A chilly, gray and drizzly morning did not stop a Veterans Day observance Friday at the Central Texas Veterans’ Memorial, where a small but enthusiastic group celebrated with song, patriotism and humor.
    The American Legion Post 196 and Veterans of Foreign Wars Post 3278 hosted the observance, which began with the posting of the colors and a gun salute.
    A fifth-grade choir from Early Elementary School sang several patriotic songs including a medley of the hymns and songs of the Army, Navy, Marine Corps, Air Force and Cost Guard. Veterans rose from their chairs in apparent delight as the choir sang their service’s song.
    Retired Navy chaplain Jim Looby delivered a strong paen to the legacy of military service, beginning with a description of basic training after enlisting in the Air Force. Looby left the Air Force and later became a Navy champlain, retiring in 2005 with the rank of commander.
    In those difficult and demanding days of basic training, Looby said, airmen transitioned from a “civilian mode to a military mode” and learned responsibility, accountability and honor, about completing a mission and fulfilling orders.
    “It’s a team action, and team action is always greater and more powerful than individual action,” Looby said.

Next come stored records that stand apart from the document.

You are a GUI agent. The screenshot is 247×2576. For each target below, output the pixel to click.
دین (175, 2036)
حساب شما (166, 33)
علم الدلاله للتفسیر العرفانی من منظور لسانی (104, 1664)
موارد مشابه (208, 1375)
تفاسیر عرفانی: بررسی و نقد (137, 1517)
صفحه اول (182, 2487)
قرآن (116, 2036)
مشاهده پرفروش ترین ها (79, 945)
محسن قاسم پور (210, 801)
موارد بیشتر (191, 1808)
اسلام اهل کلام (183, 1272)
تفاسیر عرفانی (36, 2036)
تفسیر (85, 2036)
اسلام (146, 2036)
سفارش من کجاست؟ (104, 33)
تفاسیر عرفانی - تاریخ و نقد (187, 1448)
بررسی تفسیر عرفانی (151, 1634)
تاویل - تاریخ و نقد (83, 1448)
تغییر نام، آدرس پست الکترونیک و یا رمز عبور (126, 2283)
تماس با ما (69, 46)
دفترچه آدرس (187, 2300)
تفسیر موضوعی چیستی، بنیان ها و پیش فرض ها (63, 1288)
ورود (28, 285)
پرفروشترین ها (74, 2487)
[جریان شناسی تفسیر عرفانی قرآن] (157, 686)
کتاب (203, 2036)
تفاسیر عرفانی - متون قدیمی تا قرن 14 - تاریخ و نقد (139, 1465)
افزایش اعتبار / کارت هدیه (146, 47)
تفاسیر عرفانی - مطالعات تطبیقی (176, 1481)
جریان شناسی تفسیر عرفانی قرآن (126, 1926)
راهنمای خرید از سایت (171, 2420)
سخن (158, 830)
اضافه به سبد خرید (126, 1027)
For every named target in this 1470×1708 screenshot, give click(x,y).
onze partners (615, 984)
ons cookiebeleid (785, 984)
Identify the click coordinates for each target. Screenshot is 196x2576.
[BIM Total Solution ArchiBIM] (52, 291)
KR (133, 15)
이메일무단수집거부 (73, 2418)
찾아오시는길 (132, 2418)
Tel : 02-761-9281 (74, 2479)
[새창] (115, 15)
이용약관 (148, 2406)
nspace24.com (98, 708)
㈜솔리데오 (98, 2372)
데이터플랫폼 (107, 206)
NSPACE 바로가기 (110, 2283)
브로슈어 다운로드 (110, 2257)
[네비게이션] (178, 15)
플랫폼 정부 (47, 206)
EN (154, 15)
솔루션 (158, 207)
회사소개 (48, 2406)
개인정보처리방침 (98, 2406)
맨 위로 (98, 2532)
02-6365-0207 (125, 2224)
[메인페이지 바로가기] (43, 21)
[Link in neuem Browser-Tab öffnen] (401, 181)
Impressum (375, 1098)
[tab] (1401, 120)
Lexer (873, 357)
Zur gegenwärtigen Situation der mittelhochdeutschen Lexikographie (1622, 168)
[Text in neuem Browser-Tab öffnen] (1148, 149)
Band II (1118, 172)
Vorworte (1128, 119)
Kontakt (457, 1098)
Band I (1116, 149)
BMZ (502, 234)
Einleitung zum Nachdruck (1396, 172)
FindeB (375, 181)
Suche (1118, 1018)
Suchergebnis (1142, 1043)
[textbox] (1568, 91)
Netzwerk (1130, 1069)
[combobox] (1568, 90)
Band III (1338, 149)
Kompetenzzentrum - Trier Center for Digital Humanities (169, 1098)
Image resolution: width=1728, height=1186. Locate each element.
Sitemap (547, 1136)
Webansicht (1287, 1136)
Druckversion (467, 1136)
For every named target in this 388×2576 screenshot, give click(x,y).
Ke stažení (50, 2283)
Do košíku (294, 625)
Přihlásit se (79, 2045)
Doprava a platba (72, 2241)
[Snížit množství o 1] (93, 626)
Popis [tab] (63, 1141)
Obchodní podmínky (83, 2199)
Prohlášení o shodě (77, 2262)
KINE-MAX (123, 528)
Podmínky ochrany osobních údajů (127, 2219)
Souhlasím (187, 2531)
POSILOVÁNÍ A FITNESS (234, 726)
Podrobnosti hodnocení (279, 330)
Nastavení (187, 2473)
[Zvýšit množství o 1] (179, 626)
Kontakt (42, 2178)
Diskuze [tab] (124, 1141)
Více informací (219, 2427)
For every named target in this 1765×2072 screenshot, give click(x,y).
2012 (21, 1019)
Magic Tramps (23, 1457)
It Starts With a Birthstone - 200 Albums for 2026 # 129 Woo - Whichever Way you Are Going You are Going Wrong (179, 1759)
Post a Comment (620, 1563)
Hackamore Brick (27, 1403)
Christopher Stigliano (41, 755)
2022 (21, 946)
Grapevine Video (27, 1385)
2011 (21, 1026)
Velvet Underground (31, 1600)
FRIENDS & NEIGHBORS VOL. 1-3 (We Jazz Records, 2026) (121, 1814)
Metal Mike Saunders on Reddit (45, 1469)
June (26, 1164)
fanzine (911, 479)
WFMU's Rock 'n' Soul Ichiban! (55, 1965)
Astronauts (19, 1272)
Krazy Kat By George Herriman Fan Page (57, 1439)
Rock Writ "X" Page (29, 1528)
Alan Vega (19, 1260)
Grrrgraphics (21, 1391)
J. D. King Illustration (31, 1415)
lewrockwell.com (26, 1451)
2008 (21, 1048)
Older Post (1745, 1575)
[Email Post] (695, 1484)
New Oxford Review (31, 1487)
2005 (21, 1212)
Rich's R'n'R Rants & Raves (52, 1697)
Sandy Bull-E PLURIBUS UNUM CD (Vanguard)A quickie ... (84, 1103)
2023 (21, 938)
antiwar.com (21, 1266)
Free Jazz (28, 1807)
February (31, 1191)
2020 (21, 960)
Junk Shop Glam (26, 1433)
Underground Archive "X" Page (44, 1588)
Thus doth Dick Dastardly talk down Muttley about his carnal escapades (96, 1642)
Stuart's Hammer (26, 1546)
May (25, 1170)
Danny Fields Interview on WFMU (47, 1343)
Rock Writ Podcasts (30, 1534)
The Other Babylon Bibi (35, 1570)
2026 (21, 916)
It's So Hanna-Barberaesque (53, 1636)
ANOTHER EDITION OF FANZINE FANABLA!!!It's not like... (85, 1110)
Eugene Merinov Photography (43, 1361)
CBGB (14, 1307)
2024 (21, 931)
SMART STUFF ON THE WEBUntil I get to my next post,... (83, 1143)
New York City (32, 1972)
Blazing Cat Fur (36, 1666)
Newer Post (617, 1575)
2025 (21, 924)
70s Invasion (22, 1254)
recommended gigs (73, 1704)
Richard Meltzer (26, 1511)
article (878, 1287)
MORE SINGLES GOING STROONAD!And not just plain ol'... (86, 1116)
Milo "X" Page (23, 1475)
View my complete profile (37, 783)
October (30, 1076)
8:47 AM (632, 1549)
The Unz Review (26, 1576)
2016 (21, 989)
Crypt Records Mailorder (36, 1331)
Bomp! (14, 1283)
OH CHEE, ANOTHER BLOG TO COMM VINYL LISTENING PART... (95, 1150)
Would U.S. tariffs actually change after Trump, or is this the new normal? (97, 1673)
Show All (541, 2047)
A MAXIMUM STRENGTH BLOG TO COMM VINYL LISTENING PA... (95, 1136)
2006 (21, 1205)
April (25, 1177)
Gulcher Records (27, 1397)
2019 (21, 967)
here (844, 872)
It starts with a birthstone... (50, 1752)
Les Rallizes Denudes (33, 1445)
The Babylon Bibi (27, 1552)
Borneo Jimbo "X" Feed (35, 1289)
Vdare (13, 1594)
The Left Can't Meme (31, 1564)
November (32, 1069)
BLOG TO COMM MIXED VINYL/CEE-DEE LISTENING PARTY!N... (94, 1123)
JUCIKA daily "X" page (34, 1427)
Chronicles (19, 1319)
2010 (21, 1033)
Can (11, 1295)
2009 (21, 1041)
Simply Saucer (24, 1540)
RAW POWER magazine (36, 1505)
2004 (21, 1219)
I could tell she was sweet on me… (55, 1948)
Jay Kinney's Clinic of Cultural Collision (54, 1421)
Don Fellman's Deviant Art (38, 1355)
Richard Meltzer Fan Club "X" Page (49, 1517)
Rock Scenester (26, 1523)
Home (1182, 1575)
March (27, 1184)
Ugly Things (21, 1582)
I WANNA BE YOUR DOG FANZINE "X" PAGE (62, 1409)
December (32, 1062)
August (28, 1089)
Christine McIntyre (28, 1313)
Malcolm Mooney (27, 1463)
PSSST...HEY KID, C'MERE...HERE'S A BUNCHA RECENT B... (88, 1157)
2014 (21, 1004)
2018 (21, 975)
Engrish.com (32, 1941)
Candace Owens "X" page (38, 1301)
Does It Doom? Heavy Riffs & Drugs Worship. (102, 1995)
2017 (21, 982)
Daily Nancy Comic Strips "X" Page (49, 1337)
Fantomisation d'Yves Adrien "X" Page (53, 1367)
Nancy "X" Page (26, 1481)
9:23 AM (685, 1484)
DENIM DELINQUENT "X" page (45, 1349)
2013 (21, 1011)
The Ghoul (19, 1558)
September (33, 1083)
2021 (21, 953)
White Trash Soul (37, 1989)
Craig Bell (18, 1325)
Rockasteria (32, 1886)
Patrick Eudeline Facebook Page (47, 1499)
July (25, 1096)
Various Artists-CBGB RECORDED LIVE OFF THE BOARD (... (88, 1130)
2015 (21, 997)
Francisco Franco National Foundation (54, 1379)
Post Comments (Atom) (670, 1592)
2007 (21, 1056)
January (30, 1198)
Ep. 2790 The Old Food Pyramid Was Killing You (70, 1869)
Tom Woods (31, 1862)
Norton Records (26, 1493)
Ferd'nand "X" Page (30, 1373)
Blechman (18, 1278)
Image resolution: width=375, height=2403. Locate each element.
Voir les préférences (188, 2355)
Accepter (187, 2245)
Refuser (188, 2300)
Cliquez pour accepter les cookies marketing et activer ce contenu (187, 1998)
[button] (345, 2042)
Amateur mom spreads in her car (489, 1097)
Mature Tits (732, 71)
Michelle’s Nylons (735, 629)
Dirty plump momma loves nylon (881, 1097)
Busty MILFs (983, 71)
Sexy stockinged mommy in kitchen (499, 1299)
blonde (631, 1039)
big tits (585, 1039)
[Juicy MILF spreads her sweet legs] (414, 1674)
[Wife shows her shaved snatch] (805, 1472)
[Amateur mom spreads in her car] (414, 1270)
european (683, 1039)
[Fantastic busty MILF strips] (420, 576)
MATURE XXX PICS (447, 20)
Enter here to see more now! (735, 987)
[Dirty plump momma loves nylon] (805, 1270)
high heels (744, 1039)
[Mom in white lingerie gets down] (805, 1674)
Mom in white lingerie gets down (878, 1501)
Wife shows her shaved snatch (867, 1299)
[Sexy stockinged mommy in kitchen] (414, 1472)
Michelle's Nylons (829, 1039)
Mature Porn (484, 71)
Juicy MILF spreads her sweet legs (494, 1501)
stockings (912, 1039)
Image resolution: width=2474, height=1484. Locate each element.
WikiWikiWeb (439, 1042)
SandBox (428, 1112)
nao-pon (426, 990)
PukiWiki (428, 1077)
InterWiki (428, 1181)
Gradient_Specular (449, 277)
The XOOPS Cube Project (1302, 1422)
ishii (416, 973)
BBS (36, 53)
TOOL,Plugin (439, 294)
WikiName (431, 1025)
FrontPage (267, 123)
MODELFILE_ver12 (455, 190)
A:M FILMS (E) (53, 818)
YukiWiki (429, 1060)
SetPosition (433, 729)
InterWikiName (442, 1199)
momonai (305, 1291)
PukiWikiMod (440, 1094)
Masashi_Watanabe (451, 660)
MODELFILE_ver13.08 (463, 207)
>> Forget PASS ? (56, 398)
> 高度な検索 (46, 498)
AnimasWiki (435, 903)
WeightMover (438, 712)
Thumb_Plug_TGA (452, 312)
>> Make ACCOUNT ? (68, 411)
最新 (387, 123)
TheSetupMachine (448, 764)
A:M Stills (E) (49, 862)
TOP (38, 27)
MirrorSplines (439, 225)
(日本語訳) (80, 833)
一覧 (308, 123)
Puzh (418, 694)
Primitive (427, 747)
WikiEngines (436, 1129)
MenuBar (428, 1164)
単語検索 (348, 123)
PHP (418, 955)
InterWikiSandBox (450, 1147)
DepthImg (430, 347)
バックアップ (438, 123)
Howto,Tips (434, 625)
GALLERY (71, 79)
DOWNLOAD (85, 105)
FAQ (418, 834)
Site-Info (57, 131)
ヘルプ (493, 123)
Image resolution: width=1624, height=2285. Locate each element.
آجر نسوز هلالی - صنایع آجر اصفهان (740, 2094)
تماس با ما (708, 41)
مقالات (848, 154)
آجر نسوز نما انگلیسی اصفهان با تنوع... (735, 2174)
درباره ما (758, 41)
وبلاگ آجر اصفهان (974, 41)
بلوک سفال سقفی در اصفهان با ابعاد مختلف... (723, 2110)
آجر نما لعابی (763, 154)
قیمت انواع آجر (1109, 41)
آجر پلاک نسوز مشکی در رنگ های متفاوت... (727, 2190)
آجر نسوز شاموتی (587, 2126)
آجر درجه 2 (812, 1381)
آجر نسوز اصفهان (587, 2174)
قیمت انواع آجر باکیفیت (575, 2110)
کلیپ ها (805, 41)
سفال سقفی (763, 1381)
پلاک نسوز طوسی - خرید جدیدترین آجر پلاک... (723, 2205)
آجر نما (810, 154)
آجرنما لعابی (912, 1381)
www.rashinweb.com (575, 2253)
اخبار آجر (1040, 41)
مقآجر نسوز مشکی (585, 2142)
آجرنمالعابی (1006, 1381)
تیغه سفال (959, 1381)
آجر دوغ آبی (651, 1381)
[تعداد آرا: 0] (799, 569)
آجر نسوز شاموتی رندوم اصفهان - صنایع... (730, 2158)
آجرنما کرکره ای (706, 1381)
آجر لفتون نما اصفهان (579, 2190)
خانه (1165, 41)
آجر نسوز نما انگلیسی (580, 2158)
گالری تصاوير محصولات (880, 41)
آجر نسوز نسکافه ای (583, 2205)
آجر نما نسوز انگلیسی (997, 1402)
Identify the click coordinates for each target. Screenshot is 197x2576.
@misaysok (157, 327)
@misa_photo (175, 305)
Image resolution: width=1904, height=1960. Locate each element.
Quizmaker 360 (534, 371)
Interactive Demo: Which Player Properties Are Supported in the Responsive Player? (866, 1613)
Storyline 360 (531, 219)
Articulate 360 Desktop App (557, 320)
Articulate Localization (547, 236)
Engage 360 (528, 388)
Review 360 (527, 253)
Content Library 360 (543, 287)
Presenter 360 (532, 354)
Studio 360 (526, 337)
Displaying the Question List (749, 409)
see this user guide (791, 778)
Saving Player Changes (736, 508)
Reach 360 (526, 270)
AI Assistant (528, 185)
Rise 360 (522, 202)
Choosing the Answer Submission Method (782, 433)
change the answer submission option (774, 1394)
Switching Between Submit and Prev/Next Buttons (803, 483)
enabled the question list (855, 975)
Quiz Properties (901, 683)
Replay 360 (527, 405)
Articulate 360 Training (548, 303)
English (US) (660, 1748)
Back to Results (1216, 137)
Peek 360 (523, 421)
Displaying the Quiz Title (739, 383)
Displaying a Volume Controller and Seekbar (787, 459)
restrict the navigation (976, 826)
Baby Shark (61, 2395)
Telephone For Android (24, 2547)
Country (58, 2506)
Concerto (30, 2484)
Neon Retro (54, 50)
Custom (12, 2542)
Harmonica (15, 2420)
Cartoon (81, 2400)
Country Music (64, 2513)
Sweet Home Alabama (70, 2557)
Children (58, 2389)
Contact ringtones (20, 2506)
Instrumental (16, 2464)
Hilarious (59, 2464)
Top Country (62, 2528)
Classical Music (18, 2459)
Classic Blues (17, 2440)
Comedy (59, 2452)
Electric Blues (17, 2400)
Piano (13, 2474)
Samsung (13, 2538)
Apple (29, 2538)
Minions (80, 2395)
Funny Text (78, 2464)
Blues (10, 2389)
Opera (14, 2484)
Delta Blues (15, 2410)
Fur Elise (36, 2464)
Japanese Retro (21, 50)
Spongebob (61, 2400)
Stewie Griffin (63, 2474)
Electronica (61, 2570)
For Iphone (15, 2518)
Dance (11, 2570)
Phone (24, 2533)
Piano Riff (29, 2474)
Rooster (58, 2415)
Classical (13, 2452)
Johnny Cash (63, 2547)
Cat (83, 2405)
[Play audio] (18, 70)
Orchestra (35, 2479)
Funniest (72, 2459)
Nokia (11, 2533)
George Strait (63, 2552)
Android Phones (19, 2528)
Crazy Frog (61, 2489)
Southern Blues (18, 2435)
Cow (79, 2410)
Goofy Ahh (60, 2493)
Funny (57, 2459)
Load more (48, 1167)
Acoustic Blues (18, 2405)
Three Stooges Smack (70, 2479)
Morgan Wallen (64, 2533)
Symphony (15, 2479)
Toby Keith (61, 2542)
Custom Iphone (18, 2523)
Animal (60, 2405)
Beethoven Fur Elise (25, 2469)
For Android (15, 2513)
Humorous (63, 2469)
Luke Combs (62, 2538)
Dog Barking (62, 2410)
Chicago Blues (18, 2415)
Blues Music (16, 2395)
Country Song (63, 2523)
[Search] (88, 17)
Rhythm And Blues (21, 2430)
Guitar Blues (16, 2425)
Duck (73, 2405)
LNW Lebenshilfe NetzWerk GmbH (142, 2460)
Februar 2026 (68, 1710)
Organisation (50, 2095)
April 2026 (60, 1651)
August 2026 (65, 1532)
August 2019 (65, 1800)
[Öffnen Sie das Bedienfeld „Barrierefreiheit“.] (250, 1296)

    Lobby noted the “rivalry and banter” between the branches of the military. “We’ve got the annual Navy beats Army game (on Dec. 9),” Looby said, prompting an injured response from James Masters, commander of the VFW post.
    “Excuse me, Commander, we won last,” Masters called out loudly.
    “This is what I mean by the good-natured give and take …” Looby said.
    “Still our year,” Masters again interrupted.
    “ … Among our military members,” Looby continued. “I do have the podium, Arm-EE.”
    After Masters settled down, Looby explained, “We joke, we poke fun at one another, and all of it is in good faith. All of it is done because even though we wear different uniforms, we are all uniform under the red, white and blue.”
    Looby recited several words “that mean a lot to military members,” beginning with the word “honor.”
    “We honor God, we honor our parents, we honor our spouse,” Looby said. “We honor our country, we honor our flag.”
    Looby next talked about the word “courage.”
    “Courage is that mental and moral strength to venture forth, to stand up against that which is dangerous or that which we fear,” Looby said. “It means to have a firmness of resolve, to take the battle to the enemy, to win the day, regardless of the difficulty, regardless of the cost to ourselves, regardless of the size of the opposition, willing to fight because we’re unwilling to accept defeat.”
    Lobby went on to talk about integrity, service and excellence.
    The most significant quality learned in boot camp or basic training, Looby said, is country. “Country is a state of mind,” Looby said. “Country is a whole lot more than just a vast expanse of land. It is a firmness of our hearts. It is who we are. It is what we are.
    “We are not a hyphenated people. We are the United States of America. We are Americans, period.”
    Looby reiterated the values learned in basic training or boot camp: “honor, courage, commitment, integrity, service, excellence, country — all of it in the name of duty.”